◆ **Task requirements**
Copy everything in the material from the line containing "Open the USA - San Jose server dropdown" down to the line containing "pos(216,440)", including both of those lines. Leave the pictures out of your copy.

◆ **Records supplied**

──────────────────────────────

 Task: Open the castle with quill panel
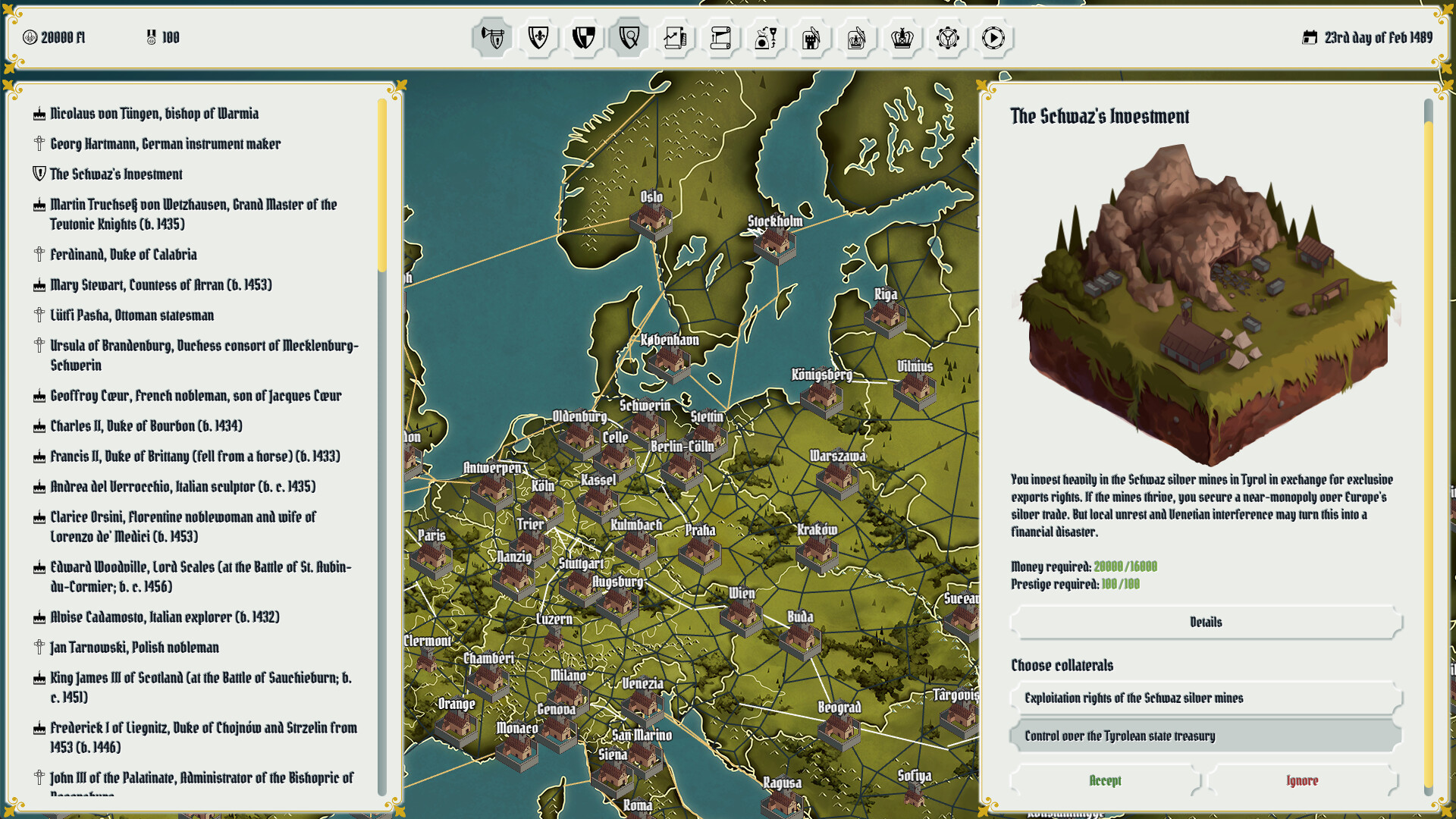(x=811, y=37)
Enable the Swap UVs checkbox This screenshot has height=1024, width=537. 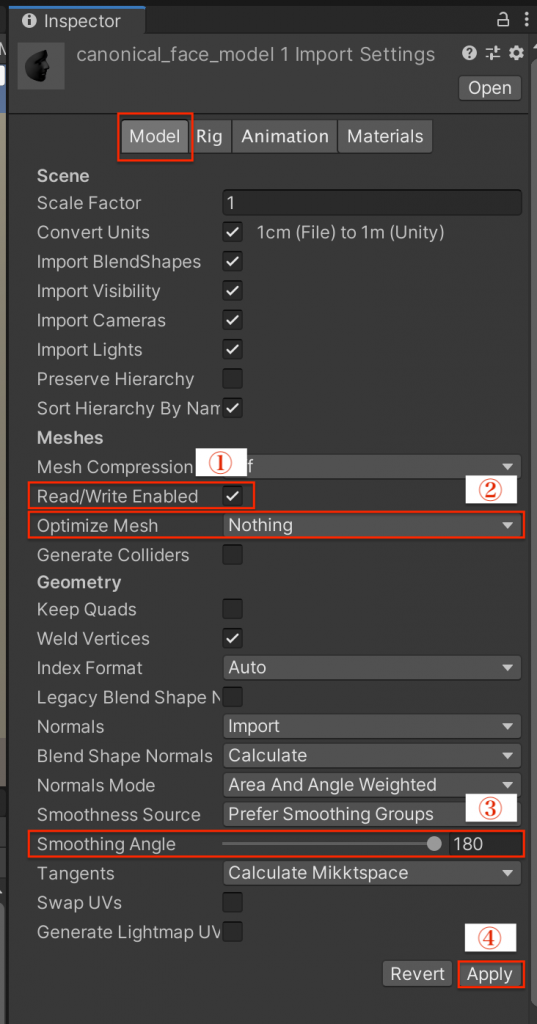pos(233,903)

──────────────────────────────

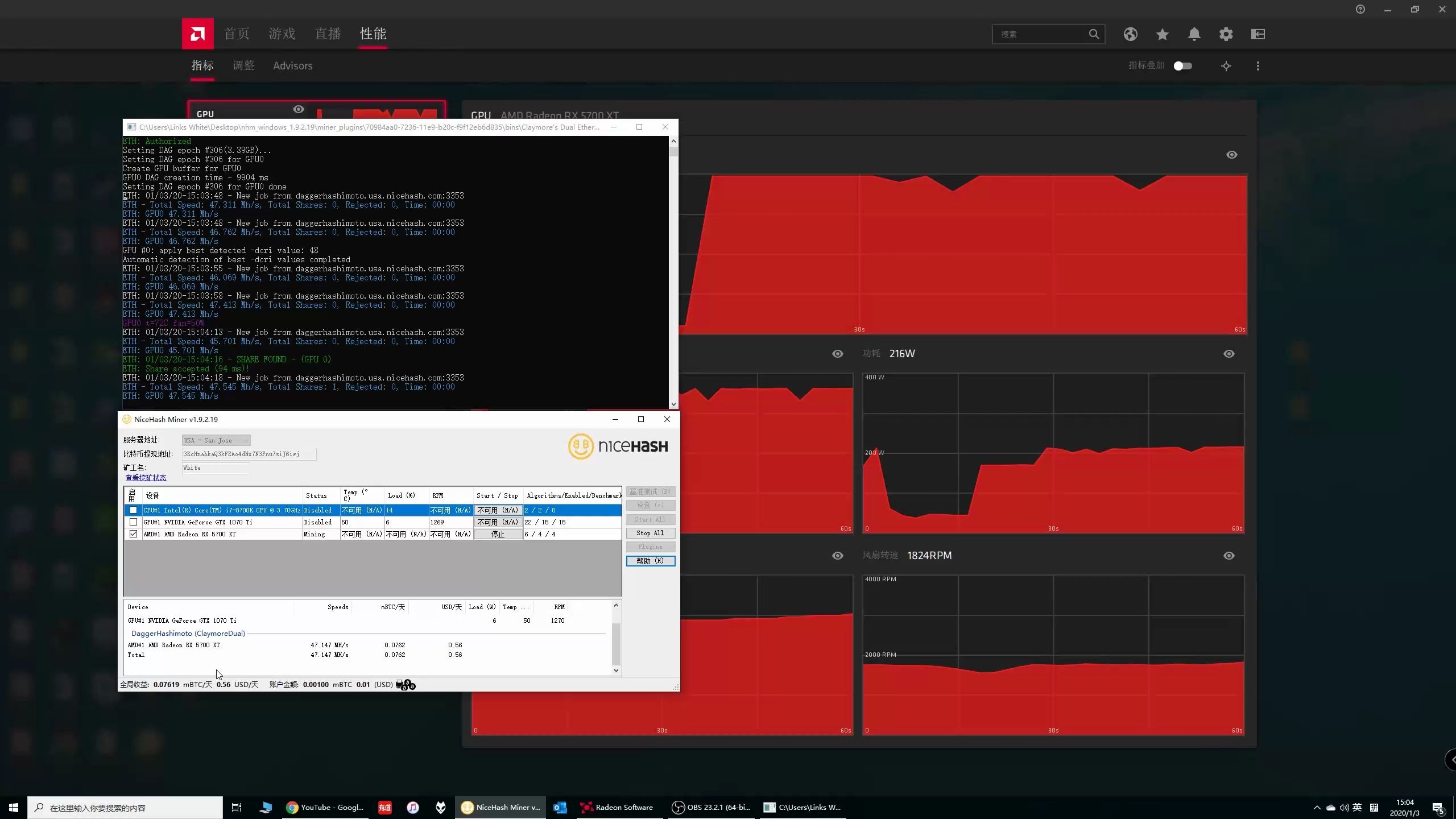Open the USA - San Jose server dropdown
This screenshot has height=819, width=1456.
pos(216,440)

──────────────────────────────

◆ **Response**
Open the USA - San Jose server dropdown
This screenshot has height=819, width=1456.
pos(216,440)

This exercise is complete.